ENTRIES PROVIDED

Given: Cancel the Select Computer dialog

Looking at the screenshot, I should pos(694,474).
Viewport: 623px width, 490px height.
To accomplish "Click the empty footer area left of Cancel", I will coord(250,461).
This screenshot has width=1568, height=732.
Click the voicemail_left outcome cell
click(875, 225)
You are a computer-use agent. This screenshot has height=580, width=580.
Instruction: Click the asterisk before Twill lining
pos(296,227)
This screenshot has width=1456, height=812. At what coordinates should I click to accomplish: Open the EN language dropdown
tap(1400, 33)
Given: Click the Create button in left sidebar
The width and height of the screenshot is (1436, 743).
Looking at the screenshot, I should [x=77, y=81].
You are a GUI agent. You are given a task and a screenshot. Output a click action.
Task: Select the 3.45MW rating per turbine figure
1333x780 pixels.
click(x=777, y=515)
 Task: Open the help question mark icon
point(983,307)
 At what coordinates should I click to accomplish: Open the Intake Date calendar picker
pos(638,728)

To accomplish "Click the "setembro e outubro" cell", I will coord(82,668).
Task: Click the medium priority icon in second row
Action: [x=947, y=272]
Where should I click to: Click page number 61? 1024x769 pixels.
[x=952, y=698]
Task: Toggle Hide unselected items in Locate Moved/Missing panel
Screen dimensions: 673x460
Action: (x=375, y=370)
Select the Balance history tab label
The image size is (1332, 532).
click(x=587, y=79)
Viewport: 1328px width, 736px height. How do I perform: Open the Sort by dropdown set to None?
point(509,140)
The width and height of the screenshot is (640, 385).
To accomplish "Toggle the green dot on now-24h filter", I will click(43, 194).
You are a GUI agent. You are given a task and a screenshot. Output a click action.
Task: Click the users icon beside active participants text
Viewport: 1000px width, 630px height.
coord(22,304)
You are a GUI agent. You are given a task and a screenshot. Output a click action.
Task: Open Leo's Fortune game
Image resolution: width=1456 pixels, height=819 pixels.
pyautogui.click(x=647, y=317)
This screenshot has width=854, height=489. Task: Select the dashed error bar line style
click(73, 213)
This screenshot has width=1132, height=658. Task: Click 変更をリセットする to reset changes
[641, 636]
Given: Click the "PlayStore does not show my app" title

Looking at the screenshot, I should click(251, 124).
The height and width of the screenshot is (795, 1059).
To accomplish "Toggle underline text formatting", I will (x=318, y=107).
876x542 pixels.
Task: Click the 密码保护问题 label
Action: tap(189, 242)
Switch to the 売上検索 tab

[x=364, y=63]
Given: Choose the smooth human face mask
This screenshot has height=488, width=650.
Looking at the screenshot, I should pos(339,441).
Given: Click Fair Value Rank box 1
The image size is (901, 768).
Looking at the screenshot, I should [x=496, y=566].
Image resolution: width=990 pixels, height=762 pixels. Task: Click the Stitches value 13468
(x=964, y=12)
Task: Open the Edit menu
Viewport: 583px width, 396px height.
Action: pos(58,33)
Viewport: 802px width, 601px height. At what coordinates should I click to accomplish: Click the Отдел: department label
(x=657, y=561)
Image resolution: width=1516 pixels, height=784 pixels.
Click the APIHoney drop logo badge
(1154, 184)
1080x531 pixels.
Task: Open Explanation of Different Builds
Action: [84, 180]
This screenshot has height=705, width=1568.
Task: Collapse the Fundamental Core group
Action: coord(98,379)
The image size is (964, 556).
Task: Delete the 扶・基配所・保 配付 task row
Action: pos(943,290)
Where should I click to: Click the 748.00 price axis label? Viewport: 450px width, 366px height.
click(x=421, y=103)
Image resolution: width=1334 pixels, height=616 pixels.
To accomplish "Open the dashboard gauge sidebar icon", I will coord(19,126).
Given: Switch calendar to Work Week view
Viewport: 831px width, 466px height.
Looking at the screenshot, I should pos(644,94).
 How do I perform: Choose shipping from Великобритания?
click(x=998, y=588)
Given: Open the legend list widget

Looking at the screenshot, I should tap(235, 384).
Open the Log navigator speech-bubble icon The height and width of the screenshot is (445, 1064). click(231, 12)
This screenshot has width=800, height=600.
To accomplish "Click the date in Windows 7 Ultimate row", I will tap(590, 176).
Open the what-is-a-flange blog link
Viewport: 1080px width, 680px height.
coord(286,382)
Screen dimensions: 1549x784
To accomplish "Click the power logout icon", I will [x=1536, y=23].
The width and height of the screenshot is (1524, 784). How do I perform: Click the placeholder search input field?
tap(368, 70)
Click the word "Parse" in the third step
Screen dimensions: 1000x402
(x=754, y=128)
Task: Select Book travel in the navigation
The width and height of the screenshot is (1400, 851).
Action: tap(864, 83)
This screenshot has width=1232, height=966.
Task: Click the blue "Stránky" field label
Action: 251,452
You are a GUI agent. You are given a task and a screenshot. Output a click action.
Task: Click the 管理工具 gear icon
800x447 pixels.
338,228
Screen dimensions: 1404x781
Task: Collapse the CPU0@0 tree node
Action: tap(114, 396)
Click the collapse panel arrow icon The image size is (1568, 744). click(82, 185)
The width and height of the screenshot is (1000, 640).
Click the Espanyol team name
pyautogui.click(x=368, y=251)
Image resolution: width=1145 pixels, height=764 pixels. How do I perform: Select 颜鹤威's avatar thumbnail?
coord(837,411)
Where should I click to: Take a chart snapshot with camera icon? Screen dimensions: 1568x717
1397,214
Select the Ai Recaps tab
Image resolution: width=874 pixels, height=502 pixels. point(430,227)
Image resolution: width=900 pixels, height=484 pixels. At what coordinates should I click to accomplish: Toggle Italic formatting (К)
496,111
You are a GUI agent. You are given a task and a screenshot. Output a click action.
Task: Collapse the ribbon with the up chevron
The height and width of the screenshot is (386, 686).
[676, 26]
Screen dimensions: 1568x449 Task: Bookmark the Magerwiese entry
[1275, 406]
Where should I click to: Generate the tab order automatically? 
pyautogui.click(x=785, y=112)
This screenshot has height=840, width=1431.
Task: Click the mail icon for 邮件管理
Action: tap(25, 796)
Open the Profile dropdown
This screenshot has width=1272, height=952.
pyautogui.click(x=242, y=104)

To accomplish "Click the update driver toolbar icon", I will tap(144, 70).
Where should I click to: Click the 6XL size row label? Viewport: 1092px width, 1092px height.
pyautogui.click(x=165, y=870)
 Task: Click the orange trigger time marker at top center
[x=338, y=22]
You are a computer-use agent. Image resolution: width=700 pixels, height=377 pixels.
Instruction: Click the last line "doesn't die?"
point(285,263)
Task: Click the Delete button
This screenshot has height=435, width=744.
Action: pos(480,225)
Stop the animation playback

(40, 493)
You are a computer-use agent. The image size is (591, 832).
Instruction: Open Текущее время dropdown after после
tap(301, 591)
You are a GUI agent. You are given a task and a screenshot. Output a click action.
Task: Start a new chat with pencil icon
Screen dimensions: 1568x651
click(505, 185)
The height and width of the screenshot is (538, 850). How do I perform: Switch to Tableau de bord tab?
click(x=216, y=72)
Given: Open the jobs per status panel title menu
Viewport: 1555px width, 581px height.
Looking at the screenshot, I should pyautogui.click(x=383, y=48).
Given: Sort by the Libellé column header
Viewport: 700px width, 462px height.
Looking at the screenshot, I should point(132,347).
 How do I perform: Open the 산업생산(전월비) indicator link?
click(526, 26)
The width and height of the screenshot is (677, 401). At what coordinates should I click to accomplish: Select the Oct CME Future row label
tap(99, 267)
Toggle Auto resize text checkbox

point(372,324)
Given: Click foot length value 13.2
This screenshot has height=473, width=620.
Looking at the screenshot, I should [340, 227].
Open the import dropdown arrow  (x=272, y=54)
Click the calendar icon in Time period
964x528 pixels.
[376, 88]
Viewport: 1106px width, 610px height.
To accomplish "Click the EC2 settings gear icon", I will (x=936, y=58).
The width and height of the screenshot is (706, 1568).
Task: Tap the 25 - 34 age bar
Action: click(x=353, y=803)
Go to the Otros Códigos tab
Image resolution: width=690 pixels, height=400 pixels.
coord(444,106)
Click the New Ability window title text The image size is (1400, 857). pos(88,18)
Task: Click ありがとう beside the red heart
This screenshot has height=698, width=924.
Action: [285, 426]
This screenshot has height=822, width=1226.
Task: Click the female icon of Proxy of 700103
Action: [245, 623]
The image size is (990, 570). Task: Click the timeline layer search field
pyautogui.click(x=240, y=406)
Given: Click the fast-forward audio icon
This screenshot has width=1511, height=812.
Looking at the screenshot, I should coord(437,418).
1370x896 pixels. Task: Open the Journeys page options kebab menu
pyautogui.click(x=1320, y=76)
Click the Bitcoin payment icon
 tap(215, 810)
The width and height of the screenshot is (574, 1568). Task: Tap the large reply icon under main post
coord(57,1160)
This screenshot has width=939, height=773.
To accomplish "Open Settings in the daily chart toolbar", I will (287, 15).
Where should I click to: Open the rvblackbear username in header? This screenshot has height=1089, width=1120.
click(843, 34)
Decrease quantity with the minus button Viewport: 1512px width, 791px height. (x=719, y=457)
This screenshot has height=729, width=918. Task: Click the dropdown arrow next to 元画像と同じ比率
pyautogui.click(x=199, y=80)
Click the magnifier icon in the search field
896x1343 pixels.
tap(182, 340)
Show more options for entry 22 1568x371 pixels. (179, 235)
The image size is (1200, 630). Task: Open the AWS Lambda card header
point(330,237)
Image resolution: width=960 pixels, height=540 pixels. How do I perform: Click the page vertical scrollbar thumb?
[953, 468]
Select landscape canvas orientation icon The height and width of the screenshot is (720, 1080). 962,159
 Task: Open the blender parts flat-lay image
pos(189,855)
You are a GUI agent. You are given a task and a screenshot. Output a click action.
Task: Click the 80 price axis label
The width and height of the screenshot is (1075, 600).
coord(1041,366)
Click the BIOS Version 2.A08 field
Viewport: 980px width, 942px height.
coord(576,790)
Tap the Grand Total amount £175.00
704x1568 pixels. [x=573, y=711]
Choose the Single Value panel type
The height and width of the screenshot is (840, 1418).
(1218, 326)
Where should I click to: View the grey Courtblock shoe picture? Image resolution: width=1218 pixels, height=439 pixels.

YOUR TASK
Go through the records above, find each line with the string "button", and copy it.

EXPECTED ANSWER
Given: Click the Create button in left sidebar
Task: Click the Delete button
Decrease quantity with the minus button Viewport: 1512px width, 791px height. (x=719, y=457)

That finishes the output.